Issued: Apr 23, 2014 8:30 AM HST
Based on data through 8:00 am Apr 23 2014 HST
Water vapor imagery indicates weak upper level low pressure continues over the main Hawaiian islands with a trough extending to the west along 21°N. An upper level high pressure ridge resides east of the islands with an axis along 140°W. Scattered to broken cirrus clouds to the east of a curve from 10°N 159°W to 18°N 152°W to 25°N 161°W to 30°N 158°W are moving from the low into the ridge. These high level clouds are moving to the northeast between 20 and 40 miles per hour and rising to heights around 38000 feet.
At the mid to lower levels, scattered to broken stratocumulus clouds are spread across the area. These clouds are rising to heights between 9000 and 12000 feet and moving to the west around 15 miles per hour. There are two areas of the stratocumuli which are more dense. The first is within the area bounded by lisianski island to 27°N 167°W to gardner pinnacles to 22°N 175°W to lisianski island. The other area is north and east of the islands and partly obscured by the cirrus clouds. The rough boundary of these denser clouds is from 26°N 160°W to 26°N 140°W to 10°N 140°W to 26°N 160°W.

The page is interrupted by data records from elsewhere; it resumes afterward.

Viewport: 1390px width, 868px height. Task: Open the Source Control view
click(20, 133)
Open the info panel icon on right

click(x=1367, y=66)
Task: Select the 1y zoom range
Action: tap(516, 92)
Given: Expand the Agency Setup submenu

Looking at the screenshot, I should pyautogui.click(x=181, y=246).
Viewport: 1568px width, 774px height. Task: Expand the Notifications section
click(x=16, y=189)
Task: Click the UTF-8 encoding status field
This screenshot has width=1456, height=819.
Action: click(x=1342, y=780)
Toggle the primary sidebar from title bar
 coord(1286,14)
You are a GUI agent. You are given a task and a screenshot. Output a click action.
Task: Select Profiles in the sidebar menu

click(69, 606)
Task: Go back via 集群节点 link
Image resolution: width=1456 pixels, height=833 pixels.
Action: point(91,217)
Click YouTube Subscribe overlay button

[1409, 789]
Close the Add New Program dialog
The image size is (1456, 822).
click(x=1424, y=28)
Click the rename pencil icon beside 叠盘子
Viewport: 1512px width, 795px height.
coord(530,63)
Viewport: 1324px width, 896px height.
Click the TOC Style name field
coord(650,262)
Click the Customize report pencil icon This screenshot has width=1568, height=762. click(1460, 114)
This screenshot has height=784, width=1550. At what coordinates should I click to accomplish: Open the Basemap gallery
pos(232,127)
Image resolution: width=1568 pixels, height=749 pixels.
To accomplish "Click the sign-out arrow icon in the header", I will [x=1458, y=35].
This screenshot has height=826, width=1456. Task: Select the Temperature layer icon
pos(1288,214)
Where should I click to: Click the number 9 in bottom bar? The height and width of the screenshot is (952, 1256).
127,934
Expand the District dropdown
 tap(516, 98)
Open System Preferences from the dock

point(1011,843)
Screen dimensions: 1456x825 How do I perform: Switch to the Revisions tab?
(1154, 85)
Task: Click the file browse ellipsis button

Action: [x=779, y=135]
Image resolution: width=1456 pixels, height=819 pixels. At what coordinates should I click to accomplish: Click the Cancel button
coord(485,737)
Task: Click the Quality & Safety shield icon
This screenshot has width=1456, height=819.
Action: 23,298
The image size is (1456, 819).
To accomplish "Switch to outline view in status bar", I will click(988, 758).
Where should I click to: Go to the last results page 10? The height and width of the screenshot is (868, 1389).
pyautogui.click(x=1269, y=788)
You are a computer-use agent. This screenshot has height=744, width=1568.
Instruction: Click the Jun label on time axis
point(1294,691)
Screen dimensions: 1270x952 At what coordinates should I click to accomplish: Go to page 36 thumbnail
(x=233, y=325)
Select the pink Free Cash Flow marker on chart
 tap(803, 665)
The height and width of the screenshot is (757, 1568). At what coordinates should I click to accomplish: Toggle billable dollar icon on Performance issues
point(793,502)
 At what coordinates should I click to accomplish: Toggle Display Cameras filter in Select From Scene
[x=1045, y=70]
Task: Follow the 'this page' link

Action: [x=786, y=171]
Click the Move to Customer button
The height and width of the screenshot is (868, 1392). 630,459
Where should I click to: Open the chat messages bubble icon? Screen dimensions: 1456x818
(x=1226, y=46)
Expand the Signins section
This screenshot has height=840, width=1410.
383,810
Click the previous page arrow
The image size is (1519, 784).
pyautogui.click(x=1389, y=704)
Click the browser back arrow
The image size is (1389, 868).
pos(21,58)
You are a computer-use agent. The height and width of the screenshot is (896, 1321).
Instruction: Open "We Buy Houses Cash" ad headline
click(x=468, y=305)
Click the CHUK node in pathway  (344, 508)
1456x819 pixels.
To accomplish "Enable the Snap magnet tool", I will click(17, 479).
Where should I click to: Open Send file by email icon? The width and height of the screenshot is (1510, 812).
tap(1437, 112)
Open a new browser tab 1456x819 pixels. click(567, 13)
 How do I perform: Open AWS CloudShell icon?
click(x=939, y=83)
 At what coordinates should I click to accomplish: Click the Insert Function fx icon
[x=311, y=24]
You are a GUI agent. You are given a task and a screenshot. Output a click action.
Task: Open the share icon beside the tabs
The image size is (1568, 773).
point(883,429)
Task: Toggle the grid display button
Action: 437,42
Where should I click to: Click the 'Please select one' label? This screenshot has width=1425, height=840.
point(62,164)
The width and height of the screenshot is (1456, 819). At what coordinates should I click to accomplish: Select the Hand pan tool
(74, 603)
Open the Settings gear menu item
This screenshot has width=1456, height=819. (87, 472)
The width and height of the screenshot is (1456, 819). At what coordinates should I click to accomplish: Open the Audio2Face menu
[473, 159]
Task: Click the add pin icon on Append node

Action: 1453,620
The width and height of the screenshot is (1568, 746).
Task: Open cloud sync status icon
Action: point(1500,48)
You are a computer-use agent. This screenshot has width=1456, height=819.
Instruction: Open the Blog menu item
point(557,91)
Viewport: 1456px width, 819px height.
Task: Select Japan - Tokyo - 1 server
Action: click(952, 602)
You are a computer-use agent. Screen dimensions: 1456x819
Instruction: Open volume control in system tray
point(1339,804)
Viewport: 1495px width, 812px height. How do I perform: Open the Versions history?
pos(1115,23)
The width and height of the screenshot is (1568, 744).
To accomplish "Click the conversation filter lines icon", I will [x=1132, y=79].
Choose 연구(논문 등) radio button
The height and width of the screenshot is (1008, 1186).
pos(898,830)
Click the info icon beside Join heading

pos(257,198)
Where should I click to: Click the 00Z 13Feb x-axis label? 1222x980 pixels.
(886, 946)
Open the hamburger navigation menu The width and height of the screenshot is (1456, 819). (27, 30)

In the vicinity of the main Hawaiian islands at 1800 UTC, stratocumulus clouds are obscuring most windward slopes below 9000 feet with a few cirrus clouds moving across the sky. Over Niihau and Kahoolawe it is sunny. Over Kauai, Molokai, Lanai, Maui and the Big Island the windward slopes are mostly cloudy while the leeward sides are mostly sunny. Over Oahu, the windward slopes are mostly cloudy while the leeward areas are partly cloudy.